US newspapers have stepped up criticism of the Bush administration for its slow response to the devastation that Hurricane Katrina has wreaked on New Orleans and the US Gulf Coast.

US newspapers said the scale of the disaster requires a change of policy.

‘One thing is certain: if President Bush and his Republican Congressional leaders want to deal responsibly with a historic disaster of this scale, they must finally try the path of an honestly shared national sacrifice,’ The New York Times said.

‘If they respond by passing a few emergency measures and then falling back on their plans to enact more tax cuts, America will have to confront the fact that it is stuck with leaders who neither know, nor care, how to lead,’ the influential daily said.

‘The annihilation in New Orleans is an irrefutable sign that the national tax-cut party is over.

‘So is the idea that American voters cannot be required to accept sacrifice or inconvenience, no matter how great the crisis. This country is better than that.’

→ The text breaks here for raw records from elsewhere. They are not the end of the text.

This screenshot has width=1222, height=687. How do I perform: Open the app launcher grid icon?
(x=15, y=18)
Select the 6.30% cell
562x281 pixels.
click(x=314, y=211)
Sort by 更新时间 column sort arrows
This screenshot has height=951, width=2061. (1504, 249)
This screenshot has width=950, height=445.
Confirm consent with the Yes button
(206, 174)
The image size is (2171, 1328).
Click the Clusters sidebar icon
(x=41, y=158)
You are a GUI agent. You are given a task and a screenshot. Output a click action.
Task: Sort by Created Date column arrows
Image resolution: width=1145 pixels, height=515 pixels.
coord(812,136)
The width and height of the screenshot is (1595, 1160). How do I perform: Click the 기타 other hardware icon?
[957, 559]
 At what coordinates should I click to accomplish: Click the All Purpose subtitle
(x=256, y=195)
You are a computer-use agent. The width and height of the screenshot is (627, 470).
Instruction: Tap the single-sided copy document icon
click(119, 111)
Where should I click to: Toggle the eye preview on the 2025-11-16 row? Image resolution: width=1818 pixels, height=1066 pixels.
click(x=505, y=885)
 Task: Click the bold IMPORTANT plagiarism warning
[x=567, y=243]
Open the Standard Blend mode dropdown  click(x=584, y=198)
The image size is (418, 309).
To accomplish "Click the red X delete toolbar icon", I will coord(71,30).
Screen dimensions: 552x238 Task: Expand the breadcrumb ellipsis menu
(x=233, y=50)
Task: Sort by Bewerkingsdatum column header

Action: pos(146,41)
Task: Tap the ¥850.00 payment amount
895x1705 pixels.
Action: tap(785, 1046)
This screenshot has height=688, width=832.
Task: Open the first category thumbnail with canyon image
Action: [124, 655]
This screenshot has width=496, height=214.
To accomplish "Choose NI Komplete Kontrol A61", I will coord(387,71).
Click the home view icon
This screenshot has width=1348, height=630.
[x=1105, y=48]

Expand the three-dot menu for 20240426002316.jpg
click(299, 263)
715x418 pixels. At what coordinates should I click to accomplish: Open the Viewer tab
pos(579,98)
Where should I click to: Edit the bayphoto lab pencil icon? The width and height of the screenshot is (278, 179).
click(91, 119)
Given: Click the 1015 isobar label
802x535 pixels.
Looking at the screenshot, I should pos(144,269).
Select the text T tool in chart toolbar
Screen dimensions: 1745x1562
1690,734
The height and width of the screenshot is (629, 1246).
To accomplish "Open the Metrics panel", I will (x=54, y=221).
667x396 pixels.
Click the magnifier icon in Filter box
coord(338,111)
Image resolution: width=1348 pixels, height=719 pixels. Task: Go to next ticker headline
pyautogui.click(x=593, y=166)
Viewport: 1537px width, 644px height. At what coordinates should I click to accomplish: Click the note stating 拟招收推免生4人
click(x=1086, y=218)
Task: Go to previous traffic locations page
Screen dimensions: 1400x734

Newspapers also pointed out that many of the victims of Hurricane Katrina are the poorest Americans, who need help now more than ever.

‘If blame is to be laid and lessons are to be drawn, one point stands out as irrefutable: Emergency planners must focus much more on the fate of that part of the population that – for reasons of poverty, infirmity, distrust of officialdom, lack of transportation or lack of information – cannot be counted on to leave their homes after an evacuation order,’ said The Washington Post.

The Boston Globe said it was time for the United States to renew the ‘war on poverty,’ noting that images of the disaster showed that the poor in flooded and chaotic New Orleans ‘were long overlooked’.

The international press panned what it called a lack of leadership by Bush and the government in their anaemic response to the disaster.

Accusing the administration of providing ‘a cruel lack of leadership’, the daily Liberation in France said Bush had been slow to react to the 9/11 attacks and no quicker to respond to the tragedy of New Orleans, while presiding over an administration in which both poverty and the anger of the dispossessed were on the increase.